# DATA PROVIDED
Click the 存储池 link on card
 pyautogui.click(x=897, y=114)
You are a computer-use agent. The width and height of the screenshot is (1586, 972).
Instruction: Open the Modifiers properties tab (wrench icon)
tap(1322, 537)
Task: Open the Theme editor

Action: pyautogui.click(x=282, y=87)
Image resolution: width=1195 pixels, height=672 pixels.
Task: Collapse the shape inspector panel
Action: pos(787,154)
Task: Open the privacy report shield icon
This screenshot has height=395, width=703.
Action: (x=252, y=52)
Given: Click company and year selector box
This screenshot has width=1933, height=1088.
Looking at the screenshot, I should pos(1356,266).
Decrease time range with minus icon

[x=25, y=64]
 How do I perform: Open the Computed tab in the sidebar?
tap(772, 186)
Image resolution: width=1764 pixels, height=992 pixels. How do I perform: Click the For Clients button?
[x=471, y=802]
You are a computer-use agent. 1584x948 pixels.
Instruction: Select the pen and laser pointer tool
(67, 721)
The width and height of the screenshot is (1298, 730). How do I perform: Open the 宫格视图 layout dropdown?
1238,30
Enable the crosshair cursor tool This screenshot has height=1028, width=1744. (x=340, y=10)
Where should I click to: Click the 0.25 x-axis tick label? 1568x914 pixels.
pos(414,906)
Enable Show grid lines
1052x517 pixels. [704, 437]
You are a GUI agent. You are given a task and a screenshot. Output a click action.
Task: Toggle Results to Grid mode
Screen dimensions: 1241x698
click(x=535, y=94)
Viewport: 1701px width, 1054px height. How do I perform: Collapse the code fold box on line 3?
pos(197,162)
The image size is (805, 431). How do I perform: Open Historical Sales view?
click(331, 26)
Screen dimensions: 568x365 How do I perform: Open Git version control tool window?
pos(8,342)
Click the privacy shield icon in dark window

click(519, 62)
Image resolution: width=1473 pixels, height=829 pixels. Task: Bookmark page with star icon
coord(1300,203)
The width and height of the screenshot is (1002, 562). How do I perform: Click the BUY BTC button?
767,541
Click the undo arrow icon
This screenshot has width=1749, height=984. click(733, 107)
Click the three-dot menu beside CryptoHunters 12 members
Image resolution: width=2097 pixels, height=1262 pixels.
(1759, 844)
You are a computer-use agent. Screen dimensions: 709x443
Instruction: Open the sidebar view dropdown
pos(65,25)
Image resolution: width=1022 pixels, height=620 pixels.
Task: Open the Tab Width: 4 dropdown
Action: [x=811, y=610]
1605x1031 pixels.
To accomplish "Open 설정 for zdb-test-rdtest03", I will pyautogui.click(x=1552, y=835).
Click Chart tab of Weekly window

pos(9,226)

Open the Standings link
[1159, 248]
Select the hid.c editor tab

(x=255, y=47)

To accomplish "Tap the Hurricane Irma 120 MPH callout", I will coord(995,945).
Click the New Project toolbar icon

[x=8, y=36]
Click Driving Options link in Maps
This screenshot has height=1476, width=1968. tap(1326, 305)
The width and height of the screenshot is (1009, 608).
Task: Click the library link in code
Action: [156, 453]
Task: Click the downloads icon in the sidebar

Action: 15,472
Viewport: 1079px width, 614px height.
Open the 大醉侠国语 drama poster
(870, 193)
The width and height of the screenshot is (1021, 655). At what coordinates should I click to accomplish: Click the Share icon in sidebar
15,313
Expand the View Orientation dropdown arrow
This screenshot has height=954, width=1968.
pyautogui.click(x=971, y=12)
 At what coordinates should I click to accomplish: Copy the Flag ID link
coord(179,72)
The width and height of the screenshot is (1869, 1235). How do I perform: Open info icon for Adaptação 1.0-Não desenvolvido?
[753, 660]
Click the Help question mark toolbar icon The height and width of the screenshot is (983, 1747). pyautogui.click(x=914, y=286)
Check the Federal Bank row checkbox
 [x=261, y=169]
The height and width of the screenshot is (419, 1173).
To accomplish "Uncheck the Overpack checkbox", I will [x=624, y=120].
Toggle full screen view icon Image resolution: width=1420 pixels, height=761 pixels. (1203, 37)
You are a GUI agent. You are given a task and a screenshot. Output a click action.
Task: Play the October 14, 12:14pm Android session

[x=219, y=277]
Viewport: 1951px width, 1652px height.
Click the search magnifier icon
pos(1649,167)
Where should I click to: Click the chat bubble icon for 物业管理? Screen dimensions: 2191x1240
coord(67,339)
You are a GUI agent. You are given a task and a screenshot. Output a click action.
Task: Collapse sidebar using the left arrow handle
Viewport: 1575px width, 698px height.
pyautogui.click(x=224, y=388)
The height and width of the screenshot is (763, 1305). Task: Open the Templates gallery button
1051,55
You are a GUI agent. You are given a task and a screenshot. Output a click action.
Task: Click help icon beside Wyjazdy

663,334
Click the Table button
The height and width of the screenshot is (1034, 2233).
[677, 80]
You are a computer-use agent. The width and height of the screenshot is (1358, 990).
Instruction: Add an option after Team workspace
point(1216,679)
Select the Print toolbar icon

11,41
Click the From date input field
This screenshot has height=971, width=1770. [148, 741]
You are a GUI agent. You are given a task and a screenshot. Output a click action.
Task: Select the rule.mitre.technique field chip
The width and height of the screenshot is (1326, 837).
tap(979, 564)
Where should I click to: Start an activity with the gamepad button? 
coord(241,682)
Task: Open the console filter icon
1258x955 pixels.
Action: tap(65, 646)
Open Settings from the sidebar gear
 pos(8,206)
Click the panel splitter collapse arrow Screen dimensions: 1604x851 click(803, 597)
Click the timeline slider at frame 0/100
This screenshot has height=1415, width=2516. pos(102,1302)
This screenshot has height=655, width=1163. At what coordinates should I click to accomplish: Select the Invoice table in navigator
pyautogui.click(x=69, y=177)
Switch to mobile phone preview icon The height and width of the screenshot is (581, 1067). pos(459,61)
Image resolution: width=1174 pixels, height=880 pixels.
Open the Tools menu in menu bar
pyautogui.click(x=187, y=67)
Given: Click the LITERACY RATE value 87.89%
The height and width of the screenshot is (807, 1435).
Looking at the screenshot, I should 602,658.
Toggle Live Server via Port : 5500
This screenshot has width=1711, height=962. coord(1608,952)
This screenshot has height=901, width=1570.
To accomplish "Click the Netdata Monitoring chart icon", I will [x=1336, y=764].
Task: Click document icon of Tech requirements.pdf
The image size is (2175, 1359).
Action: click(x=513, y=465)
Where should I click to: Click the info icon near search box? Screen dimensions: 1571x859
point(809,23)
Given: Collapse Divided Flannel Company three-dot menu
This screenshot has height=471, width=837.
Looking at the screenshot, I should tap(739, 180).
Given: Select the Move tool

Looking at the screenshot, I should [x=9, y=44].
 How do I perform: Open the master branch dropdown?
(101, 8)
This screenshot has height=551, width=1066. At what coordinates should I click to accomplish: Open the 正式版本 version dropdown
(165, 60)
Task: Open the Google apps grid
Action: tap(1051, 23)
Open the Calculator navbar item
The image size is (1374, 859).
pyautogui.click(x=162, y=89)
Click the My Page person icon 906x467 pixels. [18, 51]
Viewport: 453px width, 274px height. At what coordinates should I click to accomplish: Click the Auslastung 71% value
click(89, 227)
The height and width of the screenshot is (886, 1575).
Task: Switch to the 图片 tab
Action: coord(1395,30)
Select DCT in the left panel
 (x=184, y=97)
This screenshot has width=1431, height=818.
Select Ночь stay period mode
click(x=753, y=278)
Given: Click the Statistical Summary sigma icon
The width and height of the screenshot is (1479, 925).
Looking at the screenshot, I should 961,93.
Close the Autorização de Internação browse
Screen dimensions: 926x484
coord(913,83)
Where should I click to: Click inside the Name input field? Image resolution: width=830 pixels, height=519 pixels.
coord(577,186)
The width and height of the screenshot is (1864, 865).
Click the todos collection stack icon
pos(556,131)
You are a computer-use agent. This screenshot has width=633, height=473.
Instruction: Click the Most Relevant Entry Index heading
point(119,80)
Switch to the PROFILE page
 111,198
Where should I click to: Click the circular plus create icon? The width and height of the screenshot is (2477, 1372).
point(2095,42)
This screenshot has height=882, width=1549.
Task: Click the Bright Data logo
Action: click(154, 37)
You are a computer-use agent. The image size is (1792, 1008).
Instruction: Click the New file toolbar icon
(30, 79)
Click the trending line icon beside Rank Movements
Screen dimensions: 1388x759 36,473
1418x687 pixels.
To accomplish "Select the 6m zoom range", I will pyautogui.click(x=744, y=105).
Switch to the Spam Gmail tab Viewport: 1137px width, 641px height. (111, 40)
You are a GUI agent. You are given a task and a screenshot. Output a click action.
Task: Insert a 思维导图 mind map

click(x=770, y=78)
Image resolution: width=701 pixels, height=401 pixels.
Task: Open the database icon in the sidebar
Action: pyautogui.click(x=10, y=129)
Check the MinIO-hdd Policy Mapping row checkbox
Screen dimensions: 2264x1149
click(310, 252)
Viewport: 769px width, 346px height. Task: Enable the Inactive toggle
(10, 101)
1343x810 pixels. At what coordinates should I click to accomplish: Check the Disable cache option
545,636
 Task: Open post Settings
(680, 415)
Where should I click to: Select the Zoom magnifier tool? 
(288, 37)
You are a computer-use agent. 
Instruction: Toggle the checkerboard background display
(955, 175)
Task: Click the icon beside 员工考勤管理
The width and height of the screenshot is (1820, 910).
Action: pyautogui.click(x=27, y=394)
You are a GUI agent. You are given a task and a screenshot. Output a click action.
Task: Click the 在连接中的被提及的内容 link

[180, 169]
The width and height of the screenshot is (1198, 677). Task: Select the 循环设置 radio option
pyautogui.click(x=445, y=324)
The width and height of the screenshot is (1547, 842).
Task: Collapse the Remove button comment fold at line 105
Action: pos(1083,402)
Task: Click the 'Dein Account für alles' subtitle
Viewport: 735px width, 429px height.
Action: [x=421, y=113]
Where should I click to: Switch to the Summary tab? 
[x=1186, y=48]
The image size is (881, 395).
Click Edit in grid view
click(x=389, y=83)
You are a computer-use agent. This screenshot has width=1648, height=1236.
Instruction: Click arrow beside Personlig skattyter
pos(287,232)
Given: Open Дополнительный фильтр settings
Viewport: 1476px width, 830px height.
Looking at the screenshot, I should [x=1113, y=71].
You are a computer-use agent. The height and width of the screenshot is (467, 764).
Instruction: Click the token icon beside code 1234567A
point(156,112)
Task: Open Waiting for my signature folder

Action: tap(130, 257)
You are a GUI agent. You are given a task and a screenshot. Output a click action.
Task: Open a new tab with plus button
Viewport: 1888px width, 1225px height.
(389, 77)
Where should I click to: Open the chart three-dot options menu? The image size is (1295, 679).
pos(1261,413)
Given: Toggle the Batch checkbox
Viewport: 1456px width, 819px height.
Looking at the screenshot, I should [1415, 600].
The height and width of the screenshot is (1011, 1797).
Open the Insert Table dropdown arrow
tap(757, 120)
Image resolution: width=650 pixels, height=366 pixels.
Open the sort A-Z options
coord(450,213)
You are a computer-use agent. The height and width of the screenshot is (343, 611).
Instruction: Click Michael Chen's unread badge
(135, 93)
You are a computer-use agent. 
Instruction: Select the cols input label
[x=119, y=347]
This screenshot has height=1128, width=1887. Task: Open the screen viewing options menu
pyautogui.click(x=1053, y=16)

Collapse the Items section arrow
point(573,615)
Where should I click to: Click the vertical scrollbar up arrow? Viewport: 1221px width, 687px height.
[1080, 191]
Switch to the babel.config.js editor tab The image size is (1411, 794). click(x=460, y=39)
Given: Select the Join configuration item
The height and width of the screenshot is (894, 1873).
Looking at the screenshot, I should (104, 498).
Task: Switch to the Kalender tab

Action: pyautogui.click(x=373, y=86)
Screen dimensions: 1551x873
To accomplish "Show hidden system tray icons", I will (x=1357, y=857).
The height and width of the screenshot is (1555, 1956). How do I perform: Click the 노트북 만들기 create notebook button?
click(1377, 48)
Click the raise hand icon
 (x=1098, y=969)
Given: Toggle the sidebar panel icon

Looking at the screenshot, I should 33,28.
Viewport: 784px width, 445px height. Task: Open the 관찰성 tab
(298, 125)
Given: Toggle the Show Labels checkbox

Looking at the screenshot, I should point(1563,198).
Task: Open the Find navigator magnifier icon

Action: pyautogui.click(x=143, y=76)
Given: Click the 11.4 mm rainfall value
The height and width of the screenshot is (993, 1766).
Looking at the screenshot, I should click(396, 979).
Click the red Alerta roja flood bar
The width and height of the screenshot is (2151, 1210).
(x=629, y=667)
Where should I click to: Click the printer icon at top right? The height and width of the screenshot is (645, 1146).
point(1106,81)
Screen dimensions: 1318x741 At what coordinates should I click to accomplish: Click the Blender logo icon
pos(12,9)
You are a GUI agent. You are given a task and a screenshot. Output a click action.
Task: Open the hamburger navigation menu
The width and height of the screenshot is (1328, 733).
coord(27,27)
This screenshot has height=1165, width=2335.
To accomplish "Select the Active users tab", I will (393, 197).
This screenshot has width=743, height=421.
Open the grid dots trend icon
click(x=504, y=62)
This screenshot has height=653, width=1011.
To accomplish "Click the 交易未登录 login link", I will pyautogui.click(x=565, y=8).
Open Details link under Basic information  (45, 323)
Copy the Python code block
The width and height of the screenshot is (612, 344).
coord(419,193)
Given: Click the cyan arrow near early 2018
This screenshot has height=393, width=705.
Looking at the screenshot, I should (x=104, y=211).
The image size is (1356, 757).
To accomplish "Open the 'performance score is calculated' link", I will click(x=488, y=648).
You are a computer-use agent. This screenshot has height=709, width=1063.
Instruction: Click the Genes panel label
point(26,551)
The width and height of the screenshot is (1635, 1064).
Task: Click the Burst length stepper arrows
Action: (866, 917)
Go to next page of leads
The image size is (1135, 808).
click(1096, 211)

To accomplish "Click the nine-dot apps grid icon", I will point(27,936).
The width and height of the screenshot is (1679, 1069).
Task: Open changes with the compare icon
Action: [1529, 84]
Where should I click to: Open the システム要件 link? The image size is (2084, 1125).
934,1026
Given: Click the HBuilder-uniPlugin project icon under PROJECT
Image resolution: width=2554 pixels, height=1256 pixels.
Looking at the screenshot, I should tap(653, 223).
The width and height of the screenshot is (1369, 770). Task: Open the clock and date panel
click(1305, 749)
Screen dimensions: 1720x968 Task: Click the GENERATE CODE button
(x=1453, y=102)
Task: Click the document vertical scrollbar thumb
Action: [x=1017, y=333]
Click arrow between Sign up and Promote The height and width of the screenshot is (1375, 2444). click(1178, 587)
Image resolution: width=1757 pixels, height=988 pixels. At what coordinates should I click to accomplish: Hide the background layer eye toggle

# EXERCISE DETAILS
What lines in the material above hold the word "under"? Pull them out.

# WRITTEN RESPONSE
Open Details link under Basic information  (45, 323)
Given: Click the HBuilder-uniPlugin project icon under PROJECT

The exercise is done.